“Fluid” is the one word that describes the rapid flow of events in Ukraine over the last five days. The unpopular President, Viktor Yanukovych, decamped from Kiev for parts unknown; the parliament appointed a new government; finance officials kept telephone lines busy talking with European and U.S. Treasury counterparts to try to put together a $35 billion aid package needed to bail out the country’s damaged economy.
The bailout would take weeks and, put through the International Monetary Fund, would require unpopular reforms such as currency devaluation and reductions of state subsidies of natural gas (which comes from Russia).
That, in turn raises a very big question: What will Putin do? To keep his plans to himself, he has stood aside, letting Prime Minister Dmitri Medvedev and Foreign Minister Sergei Lavrov expand the Russian narrative to the effect that the months of protest were the work of paid “foreign” agents; that Yanukovych’s ouster was a “coup” and the new government is “illegitimate.”
RT.com, Russia’s English-language website yesterday began to work in a sub-theme: “Political instability settled over Ukraine...with eastern and southern Ukraine saying they no longer see parliament as legitimate.”
The Russian Foreign Ministry’s Facebook page stated, “Western media prefer not to talk about the fact that the riots (in Kiev) were organized by extremists. Perhaps the management of the European structures does not know how extremists, posing themselves as ‘civilians,’ acted.”
RT.com adds a note that Ukraine’s acting president claims there are “signs of separatism “ in the Russian-speaking areas of eastern and southern Ukraine. It noted, “Protesters on the southern peninsula (Crimea) have held rallies since President Viktor Yanukovych was ousted.” Crimea was turned over to Ukraine by the USSR in 1954. Russia holds a long-term lease on its Black Sea naval fleet base in the city of Sevastopol. Yanukovych got his political start in eastern Ukraine and drew much of his support from Russian-speaking citizens there.
Last November, Putin muscled Yanukovych into backing out of Ukraine’s wide-ranging “partnership” agreement with the European Union just days before it was to be signed. Yanukovych then agreed to sign an agreement with Russia, turning Ukraine into a vassal state in exchange for a $15 billion loan. Many Ukrainians, especially in the west of the country, had seen the EU agreement as a path to Europe and prosperity. Large, but peaceful demonstrations over Yanukovych’s about-face ensued in Kiev. Over time, added to this issue was anger over corruption in government. Yanukovych resisted all demands for reforms until the last minute. Last week, he allowed his security forces to shoot at demonstrators, despite pleas from U.S. Vice President Biden and others not to fire on citizens. Eighty people died. Yanukovych finally made a tentative agreement with the protestors for a new government, then left Kiev in the middle of the night.

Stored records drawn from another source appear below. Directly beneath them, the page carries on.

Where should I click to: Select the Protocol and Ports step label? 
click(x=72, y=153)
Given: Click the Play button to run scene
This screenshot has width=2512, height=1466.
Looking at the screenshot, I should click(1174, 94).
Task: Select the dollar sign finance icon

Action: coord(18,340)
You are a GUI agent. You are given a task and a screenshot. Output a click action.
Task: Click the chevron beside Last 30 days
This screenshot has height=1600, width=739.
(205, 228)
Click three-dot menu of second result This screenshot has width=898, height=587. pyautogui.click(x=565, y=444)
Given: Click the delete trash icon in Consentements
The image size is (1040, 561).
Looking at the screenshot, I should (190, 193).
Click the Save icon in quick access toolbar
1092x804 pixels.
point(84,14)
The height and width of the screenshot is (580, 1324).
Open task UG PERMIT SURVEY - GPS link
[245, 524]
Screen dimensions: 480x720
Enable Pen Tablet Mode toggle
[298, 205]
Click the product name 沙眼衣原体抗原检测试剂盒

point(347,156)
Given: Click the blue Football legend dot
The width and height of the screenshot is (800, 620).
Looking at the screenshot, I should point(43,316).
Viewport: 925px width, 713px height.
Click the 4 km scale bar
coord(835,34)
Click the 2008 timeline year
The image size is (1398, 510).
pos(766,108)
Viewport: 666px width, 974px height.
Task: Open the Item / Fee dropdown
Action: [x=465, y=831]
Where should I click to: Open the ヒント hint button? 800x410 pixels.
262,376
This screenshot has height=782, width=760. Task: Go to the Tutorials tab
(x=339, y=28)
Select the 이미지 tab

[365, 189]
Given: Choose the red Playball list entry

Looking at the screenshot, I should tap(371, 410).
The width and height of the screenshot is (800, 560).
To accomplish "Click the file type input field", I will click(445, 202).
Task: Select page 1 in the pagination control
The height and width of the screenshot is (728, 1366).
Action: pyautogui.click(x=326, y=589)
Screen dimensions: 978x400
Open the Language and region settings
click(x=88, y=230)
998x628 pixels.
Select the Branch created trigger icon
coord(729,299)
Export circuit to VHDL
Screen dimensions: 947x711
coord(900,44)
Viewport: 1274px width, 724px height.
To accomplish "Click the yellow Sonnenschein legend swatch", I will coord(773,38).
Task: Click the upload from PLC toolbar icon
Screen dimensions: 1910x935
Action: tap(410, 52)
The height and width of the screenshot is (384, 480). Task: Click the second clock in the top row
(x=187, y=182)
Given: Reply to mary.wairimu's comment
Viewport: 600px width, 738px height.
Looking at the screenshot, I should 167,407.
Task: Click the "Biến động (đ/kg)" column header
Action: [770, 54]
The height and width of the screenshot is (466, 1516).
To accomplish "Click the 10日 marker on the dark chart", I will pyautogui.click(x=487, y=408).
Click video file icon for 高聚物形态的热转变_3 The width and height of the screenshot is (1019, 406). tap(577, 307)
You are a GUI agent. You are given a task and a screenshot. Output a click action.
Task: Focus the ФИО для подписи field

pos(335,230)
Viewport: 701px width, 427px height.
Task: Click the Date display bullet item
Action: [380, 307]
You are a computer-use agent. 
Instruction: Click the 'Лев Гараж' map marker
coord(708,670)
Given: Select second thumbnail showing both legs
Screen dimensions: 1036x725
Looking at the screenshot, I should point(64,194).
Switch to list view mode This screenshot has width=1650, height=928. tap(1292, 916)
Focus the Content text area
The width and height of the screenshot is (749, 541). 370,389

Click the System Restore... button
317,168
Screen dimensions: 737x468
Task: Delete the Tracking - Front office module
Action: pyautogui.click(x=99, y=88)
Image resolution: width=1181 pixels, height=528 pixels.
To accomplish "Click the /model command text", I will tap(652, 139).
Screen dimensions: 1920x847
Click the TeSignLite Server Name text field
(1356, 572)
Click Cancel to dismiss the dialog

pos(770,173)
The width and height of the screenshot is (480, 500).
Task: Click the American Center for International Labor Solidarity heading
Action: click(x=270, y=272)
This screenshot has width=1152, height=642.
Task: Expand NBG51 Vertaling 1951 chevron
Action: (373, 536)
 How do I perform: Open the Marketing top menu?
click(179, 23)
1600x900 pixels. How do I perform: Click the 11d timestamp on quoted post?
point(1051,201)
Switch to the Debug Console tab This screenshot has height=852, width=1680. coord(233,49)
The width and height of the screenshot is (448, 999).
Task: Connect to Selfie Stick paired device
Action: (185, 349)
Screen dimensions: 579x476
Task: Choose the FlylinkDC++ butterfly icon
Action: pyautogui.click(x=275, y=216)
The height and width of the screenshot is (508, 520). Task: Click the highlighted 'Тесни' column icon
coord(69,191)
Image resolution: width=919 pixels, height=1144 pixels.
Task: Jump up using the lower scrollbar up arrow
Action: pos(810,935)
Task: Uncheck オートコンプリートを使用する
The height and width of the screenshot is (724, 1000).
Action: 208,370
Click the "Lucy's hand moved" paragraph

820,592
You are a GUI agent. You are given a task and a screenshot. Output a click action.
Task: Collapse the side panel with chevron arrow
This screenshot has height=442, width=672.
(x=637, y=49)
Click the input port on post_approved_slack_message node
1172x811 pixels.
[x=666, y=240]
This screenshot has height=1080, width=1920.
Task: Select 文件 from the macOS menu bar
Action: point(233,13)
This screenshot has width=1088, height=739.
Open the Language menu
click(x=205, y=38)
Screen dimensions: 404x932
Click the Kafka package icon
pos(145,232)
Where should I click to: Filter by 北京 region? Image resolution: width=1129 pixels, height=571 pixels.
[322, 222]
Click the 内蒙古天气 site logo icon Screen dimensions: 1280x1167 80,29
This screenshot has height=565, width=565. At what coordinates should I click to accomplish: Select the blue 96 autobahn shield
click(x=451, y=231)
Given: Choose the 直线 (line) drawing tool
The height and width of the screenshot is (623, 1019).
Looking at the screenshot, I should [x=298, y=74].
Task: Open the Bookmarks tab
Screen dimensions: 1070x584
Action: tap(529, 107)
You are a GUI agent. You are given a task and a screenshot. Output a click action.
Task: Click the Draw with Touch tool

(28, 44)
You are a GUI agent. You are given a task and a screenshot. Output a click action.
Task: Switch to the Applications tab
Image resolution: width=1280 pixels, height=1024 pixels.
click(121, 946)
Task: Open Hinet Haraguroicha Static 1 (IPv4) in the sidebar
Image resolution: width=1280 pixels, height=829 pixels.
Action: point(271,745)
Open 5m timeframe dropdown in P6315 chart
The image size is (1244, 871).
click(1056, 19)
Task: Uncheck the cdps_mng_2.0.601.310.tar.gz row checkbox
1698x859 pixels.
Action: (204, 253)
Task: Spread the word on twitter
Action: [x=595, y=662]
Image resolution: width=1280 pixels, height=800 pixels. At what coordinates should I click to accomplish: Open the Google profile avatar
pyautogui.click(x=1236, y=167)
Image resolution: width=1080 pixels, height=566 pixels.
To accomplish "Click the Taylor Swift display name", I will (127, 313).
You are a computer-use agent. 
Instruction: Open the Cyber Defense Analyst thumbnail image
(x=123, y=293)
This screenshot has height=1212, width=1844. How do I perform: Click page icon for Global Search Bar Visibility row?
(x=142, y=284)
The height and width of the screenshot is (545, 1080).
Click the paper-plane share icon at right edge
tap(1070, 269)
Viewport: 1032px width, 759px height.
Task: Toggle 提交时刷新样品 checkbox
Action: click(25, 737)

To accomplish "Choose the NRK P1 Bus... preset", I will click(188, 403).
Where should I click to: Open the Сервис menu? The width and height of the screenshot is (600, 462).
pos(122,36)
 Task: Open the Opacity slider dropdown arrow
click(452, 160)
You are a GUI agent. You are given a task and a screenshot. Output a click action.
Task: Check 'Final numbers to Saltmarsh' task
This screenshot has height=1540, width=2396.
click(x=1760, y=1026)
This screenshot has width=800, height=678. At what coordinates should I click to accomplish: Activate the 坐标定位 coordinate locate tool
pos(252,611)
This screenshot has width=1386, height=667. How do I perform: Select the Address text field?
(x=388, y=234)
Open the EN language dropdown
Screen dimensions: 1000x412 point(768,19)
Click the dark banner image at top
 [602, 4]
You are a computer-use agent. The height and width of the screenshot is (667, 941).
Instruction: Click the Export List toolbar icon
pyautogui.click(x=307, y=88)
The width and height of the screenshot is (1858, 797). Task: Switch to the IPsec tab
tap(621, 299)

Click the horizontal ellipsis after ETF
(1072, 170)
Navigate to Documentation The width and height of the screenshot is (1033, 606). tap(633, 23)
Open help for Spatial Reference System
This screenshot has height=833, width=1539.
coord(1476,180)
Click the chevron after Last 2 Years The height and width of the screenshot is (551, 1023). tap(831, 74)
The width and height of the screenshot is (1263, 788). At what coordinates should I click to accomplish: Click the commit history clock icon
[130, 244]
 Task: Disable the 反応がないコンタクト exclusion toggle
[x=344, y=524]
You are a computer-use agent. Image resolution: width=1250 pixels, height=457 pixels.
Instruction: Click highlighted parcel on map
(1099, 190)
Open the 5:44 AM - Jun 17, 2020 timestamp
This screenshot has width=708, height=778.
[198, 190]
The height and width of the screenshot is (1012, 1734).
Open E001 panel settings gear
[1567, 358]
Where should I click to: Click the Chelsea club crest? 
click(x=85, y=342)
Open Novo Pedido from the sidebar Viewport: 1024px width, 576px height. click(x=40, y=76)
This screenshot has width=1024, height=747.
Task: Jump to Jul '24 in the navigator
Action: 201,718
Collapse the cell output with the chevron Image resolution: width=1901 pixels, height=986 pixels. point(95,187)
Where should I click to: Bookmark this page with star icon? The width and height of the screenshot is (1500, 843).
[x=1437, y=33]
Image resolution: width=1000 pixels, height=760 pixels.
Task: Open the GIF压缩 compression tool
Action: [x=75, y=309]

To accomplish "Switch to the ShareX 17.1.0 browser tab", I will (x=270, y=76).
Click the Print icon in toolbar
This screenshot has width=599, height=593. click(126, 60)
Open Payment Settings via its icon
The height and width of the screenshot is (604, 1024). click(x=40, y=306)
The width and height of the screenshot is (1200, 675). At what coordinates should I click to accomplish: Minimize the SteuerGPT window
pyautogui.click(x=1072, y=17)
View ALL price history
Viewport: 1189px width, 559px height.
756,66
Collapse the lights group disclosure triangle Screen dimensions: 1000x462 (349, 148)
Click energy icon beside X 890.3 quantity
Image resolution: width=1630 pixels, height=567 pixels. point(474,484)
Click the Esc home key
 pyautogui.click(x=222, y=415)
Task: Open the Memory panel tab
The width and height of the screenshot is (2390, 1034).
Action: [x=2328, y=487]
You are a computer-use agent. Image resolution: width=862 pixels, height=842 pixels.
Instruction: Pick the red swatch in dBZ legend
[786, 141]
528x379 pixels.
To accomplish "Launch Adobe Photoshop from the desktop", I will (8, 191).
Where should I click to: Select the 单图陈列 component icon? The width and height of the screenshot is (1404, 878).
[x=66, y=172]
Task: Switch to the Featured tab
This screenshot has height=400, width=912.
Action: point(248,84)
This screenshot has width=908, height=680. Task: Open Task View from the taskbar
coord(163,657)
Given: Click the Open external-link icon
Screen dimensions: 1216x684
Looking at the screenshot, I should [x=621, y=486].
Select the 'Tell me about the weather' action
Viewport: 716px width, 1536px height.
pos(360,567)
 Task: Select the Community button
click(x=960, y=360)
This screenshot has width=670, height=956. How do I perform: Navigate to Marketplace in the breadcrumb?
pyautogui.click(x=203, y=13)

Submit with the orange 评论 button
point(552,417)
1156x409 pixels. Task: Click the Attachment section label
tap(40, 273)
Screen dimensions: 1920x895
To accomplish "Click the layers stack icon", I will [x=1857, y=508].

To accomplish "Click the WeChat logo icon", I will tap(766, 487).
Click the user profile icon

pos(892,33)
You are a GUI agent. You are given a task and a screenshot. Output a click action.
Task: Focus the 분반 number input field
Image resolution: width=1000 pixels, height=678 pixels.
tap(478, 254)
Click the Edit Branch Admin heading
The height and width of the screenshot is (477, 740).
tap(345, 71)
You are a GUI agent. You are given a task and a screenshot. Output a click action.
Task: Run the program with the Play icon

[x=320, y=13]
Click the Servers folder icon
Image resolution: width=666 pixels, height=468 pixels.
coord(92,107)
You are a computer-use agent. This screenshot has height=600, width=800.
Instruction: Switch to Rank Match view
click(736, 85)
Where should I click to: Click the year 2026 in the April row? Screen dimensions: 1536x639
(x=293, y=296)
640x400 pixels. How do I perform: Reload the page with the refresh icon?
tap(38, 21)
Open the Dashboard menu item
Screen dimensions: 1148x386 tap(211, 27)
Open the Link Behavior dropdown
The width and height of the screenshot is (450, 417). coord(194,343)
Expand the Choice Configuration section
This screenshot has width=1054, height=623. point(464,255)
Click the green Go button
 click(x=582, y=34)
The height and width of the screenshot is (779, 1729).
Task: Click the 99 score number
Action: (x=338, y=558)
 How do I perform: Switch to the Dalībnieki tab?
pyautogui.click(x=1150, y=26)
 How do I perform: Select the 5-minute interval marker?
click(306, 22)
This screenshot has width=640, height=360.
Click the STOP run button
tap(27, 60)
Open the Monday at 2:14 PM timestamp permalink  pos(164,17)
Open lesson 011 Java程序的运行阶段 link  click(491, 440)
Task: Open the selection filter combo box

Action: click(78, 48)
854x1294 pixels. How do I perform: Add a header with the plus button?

Putin’s feckless erstwhile ally had managed to reverse the Russian leader’s victory over the EU agreement. Putin does not want it to appear to be a pyrrhic victory so will more-than-hope for political in-fighting in Kiev, leading to chaos. As suggested by the articles in RT.com, getting pro-Russian friends in eastern Ukraine to stir up secession talk would be to Putin’s advantage. His agents may try to bring this to critical mass so that it forces the new government to try to solve the problem.
Under such circumstances the parliament might propose that the country have two autonomous states, West and East, each with the ability to keep a good portion of the taxes it collects and the right to set local policy. Foreign and national economic policy would continue to be the province of the central government. Ukraine could point to the various “autonomous” republics in Russia as its model. That fact might slow down Putin in his determination to construct a new Russian Empire, but it would to stop him. Through all this, Putin could use leverage by increasing the price of the natural gas it pumps to Ukraine, which is vital to it.
At worst for Ukraine would be an accelerating secession movement in the east, all manipulated by Moscow. This might cause civil war. In that case, Putin would have to calculate that winning would be worth the cost. Most of the country’s industrial production lies in the east and he would not want it destroyed. In the case of civil war, Putin might do an end run around the U.S. and E.U. by casting himself as "peacemaker" and calling for a contingent of U.N. members' troops to end the fighting. Thus, he would have "plausible deniability” for causing the civil war and a halo for ending it. As a result of the peace conference that would no doubt follow, he might still get eastern Ukraine or, at the least, new economic levers over a unitary state.
Peter Hannaford is a member of the board of the Committee on the Present Danger. He was closely associated with the late President Reagan for a number oF years. His latest book is “Presidential Retreats.”